• Aim
Return every line of the material below unchanged, character for character.

• Provided records
++++++
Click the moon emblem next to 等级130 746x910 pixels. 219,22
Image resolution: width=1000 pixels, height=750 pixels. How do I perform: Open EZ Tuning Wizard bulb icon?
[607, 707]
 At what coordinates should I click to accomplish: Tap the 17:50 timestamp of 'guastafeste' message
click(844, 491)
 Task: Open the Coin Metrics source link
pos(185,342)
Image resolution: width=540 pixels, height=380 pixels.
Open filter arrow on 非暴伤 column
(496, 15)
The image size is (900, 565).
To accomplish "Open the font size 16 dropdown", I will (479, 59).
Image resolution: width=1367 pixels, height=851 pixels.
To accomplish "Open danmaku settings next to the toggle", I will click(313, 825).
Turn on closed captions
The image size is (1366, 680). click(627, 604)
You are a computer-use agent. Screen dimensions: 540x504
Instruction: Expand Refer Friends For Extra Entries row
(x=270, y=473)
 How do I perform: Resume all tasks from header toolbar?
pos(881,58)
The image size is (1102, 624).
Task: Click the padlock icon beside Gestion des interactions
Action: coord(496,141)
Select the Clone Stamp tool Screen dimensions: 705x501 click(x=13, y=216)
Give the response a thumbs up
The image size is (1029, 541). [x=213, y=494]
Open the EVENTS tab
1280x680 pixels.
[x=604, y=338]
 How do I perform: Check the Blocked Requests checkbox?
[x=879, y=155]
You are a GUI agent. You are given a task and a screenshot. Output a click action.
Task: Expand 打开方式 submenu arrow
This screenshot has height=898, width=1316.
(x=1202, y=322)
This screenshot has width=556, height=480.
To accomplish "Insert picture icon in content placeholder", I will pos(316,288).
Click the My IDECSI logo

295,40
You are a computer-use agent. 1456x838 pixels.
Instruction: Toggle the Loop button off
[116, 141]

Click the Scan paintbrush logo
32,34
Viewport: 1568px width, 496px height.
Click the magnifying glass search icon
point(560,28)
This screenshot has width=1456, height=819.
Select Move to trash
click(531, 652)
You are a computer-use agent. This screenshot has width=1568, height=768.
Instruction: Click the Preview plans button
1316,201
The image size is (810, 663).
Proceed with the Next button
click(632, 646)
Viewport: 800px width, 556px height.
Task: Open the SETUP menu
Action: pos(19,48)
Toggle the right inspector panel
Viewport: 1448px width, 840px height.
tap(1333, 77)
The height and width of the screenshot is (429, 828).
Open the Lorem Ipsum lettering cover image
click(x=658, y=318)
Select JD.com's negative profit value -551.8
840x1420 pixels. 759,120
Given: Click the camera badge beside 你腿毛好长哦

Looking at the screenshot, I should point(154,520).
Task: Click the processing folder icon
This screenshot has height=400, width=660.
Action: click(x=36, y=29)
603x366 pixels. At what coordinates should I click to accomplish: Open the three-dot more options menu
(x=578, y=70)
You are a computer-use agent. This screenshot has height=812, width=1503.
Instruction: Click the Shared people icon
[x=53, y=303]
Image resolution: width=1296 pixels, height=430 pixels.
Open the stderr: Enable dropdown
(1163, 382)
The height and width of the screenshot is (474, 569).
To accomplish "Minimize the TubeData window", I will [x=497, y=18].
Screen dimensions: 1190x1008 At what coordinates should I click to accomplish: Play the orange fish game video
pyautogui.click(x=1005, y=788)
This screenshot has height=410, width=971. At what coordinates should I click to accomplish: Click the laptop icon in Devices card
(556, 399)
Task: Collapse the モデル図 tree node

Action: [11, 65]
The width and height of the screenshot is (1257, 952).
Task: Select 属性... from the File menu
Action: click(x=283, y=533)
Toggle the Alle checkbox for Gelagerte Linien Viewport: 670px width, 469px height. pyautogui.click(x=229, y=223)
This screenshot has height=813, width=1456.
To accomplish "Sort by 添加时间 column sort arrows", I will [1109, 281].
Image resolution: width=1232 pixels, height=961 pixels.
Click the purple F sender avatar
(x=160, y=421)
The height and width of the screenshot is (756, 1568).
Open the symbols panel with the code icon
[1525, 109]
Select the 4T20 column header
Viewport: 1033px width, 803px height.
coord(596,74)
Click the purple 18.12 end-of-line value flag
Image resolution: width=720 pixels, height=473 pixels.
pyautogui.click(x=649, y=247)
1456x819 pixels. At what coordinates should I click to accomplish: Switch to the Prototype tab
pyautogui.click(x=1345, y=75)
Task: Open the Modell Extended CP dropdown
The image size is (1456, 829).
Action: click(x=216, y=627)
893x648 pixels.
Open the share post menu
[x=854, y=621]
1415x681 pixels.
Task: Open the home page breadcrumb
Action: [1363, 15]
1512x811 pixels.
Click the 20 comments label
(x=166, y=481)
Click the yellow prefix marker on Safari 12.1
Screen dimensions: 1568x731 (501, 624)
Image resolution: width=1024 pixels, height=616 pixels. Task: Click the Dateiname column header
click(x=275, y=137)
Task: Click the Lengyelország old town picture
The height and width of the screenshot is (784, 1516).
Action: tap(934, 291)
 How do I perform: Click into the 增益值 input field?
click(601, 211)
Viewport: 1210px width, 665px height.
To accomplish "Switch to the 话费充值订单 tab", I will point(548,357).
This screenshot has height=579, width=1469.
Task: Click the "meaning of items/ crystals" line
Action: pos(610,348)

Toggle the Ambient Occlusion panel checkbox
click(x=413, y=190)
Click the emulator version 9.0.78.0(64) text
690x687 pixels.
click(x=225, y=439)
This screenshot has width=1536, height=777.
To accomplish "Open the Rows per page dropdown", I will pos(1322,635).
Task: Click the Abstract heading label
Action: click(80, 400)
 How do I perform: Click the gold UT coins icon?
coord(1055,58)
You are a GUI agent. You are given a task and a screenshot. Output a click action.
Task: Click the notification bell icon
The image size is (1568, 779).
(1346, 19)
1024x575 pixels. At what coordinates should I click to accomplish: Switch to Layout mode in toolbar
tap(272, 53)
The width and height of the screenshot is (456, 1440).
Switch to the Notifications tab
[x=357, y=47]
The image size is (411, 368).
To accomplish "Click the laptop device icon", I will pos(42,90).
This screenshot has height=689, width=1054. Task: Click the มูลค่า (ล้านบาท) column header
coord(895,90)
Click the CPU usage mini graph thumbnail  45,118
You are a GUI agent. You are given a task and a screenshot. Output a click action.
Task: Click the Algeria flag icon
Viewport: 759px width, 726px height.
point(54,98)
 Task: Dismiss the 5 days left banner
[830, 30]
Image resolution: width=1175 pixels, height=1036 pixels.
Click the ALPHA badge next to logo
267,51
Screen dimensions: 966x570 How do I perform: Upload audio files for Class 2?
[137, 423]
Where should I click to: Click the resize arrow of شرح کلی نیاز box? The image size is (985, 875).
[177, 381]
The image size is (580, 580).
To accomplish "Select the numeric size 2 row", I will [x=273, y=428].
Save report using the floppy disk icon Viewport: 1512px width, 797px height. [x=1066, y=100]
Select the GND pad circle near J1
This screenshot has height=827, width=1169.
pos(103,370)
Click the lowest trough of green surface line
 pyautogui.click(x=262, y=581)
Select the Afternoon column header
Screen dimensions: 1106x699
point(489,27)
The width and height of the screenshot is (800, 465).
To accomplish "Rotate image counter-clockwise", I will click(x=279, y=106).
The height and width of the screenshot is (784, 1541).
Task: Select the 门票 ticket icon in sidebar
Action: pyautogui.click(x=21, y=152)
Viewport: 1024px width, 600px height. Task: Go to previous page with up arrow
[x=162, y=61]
++++++
• Solution to the problem
Click the moon emblem next to 等级130 746x910 pixels. 219,22
Image resolution: width=1000 pixels, height=750 pixels. How do I perform: Open EZ Tuning Wizard bulb icon?
[607, 707]
 At what coordinates should I click to accomplish: Tap the 17:50 timestamp of 'guastafeste' message
click(844, 491)
 Task: Open the Coin Metrics source link
pos(185,342)
Image resolution: width=540 pixels, height=380 pixels.
Open filter arrow on 非暴伤 column
(496, 15)
The image size is (900, 565).
To accomplish "Open the font size 16 dropdown", I will (479, 59).
Image resolution: width=1367 pixels, height=851 pixels.
To accomplish "Open danmaku settings next to the toggle", I will click(313, 825).
Turn on closed captions
The image size is (1366, 680). click(627, 604)
You are a computer-use agent. Screen dimensions: 540x504
Instruction: Expand Refer Friends For Extra Entries row
(x=270, y=473)
 How do I perform: Resume all tasks from header toolbar?
pos(881,58)
The image size is (1102, 624).
Task: Click the padlock icon beside Gestion des interactions
Action: coord(496,141)
Select the Clone Stamp tool Screen dimensions: 705x501 click(x=13, y=216)
Give the response a thumbs up
The image size is (1029, 541). [x=213, y=494]
Open the EVENTS tab
1280x680 pixels.
[x=604, y=338]
 How do I perform: Check the Blocked Requests checkbox?
[x=879, y=155]
You are a GUI agent. You are given a task and a screenshot. Output a click action.
Task: Expand 打开方式 submenu arrow
This screenshot has height=898, width=1316.
(x=1202, y=322)
This screenshot has width=556, height=480.
To accomplish "Insert picture icon in content placeholder", I will pos(316,288).
Click the My IDECSI logo

295,40
You are a computer-use agent. 1456x838 pixels.
Instruction: Toggle the Loop button off
[116, 141]

Click the Scan paintbrush logo
32,34
Viewport: 1568px width, 496px height.
Click the magnifying glass search icon
point(560,28)
This screenshot has width=1456, height=819.
Select Move to trash
click(531, 652)
You are a computer-use agent. This screenshot has width=1568, height=768.
Instruction: Click the Preview plans button
1316,201
The image size is (810, 663).
Proceed with the Next button
click(632, 646)
Viewport: 800px width, 556px height.
Task: Open the SETUP menu
Action: pos(19,48)
Toggle the right inspector panel
Viewport: 1448px width, 840px height.
tap(1333, 77)
The height and width of the screenshot is (429, 828).
Open the Lorem Ipsum lettering cover image
click(x=658, y=318)
Select JD.com's negative profit value -551.8
840x1420 pixels. 759,120
Given: Click the camera badge beside 你腿毛好长哦

Looking at the screenshot, I should point(154,520).
Task: Click the processing folder icon
This screenshot has height=400, width=660.
Action: click(x=36, y=29)
603x366 pixels. At what coordinates should I click to accomplish: Open the three-dot more options menu
(x=578, y=70)
You are a computer-use agent. This screenshot has height=812, width=1503.
Instruction: Click the Shared people icon
[x=53, y=303]
Image resolution: width=1296 pixels, height=430 pixels.
Open the stderr: Enable dropdown
(1163, 382)
The height and width of the screenshot is (474, 569).
To accomplish "Minimize the TubeData window", I will [x=497, y=18].
Screen dimensions: 1190x1008 At what coordinates should I click to accomplish: Play the orange fish game video
pyautogui.click(x=1005, y=788)
This screenshot has height=410, width=971. At what coordinates should I click to accomplish: Click the laptop icon in Devices card
(556, 399)
Task: Collapse the モデル図 tree node

Action: [11, 65]
The width and height of the screenshot is (1257, 952).
Task: Select 属性... from the File menu
Action: click(x=283, y=533)
Toggle the Alle checkbox for Gelagerte Linien Viewport: 670px width, 469px height. pyautogui.click(x=229, y=223)
This screenshot has height=813, width=1456.
To accomplish "Sort by 添加时间 column sort arrows", I will [1109, 281].
Image resolution: width=1232 pixels, height=961 pixels.
Click the purple F sender avatar
(x=160, y=421)
The height and width of the screenshot is (756, 1568).
Open the symbols panel with the code icon
[1525, 109]
Select the 4T20 column header
Viewport: 1033px width, 803px height.
coord(596,74)
Click the purple 18.12 end-of-line value flag
Image resolution: width=720 pixels, height=473 pixels.
pyautogui.click(x=649, y=247)
1456x819 pixels. At what coordinates should I click to accomplish: Switch to the Prototype tab
pyautogui.click(x=1345, y=75)
Task: Open the Modell Extended CP dropdown
The image size is (1456, 829).
Action: click(x=216, y=627)
893x648 pixels.
Open the share post menu
[x=854, y=621]
1415x681 pixels.
Task: Open the home page breadcrumb
Action: [1363, 15]
1512x811 pixels.
Click the 20 comments label
(x=166, y=481)
Click the yellow prefix marker on Safari 12.1
Screen dimensions: 1568x731 (501, 624)
Image resolution: width=1024 pixels, height=616 pixels. Task: Click the Dateiname column header
click(x=275, y=137)
Task: Click the Lengyelország old town picture
The height and width of the screenshot is (784, 1516).
Action: tap(934, 291)
 How do I perform: Click into the 增益值 input field?
click(601, 211)
Viewport: 1210px width, 665px height.
To accomplish "Switch to the 话费充值订单 tab", I will point(548,357).
This screenshot has height=579, width=1469.
Task: Click the "meaning of items/ crystals" line
Action: pos(610,348)

Toggle the Ambient Occlusion panel checkbox
click(x=413, y=190)
Click the emulator version 9.0.78.0(64) text
690x687 pixels.
click(x=225, y=439)
This screenshot has width=1536, height=777.
To accomplish "Open the Rows per page dropdown", I will pos(1322,635).
Task: Click the Abstract heading label
Action: click(80, 400)
 How do I perform: Click the gold UT coins icon?
coord(1055,58)
You are a GUI agent. You are given a task and a screenshot. Output a click action.
Task: Click the notification bell icon
The image size is (1568, 779).
(1346, 19)
1024x575 pixels. At what coordinates should I click to accomplish: Switch to Layout mode in toolbar
tap(272, 53)
The width and height of the screenshot is (456, 1440).
Switch to the Notifications tab
[x=357, y=47]
The image size is (411, 368).
To accomplish "Click the laptop device icon", I will pos(42,90).
This screenshot has height=689, width=1054. Task: Click the มูลค่า (ล้านบาท) column header
coord(895,90)
Click the CPU usage mini graph thumbnail  45,118
You are a GUI agent. You are given a task and a screenshot. Output a click action.
Task: Click the Algeria flag icon
Viewport: 759px width, 726px height.
point(54,98)
 Task: Dismiss the 5 days left banner
[830, 30]
Image resolution: width=1175 pixels, height=1036 pixels.
Click the ALPHA badge next to logo
267,51
Screen dimensions: 966x570 How do I perform: Upload audio files for Class 2?
[137, 423]
Where should I click to: Click the resize arrow of شرح کلی نیاز box? The image size is (985, 875).
[177, 381]
The image size is (580, 580).
To accomplish "Select the numeric size 2 row", I will [x=273, y=428].
Save report using the floppy disk icon Viewport: 1512px width, 797px height. [x=1066, y=100]
Select the GND pad circle near J1
This screenshot has height=827, width=1169.
pos(103,370)
Click the lowest trough of green surface line
 pyautogui.click(x=262, y=581)
Select the Afternoon column header
Screen dimensions: 1106x699
point(489,27)
The width and height of the screenshot is (800, 465).
To accomplish "Rotate image counter-clockwise", I will click(x=279, y=106).
The height and width of the screenshot is (784, 1541).
Task: Select the 门票 ticket icon in sidebar
Action: pyautogui.click(x=21, y=152)
Viewport: 1024px width, 600px height. Task: Go to previous page with up arrow
[x=162, y=61]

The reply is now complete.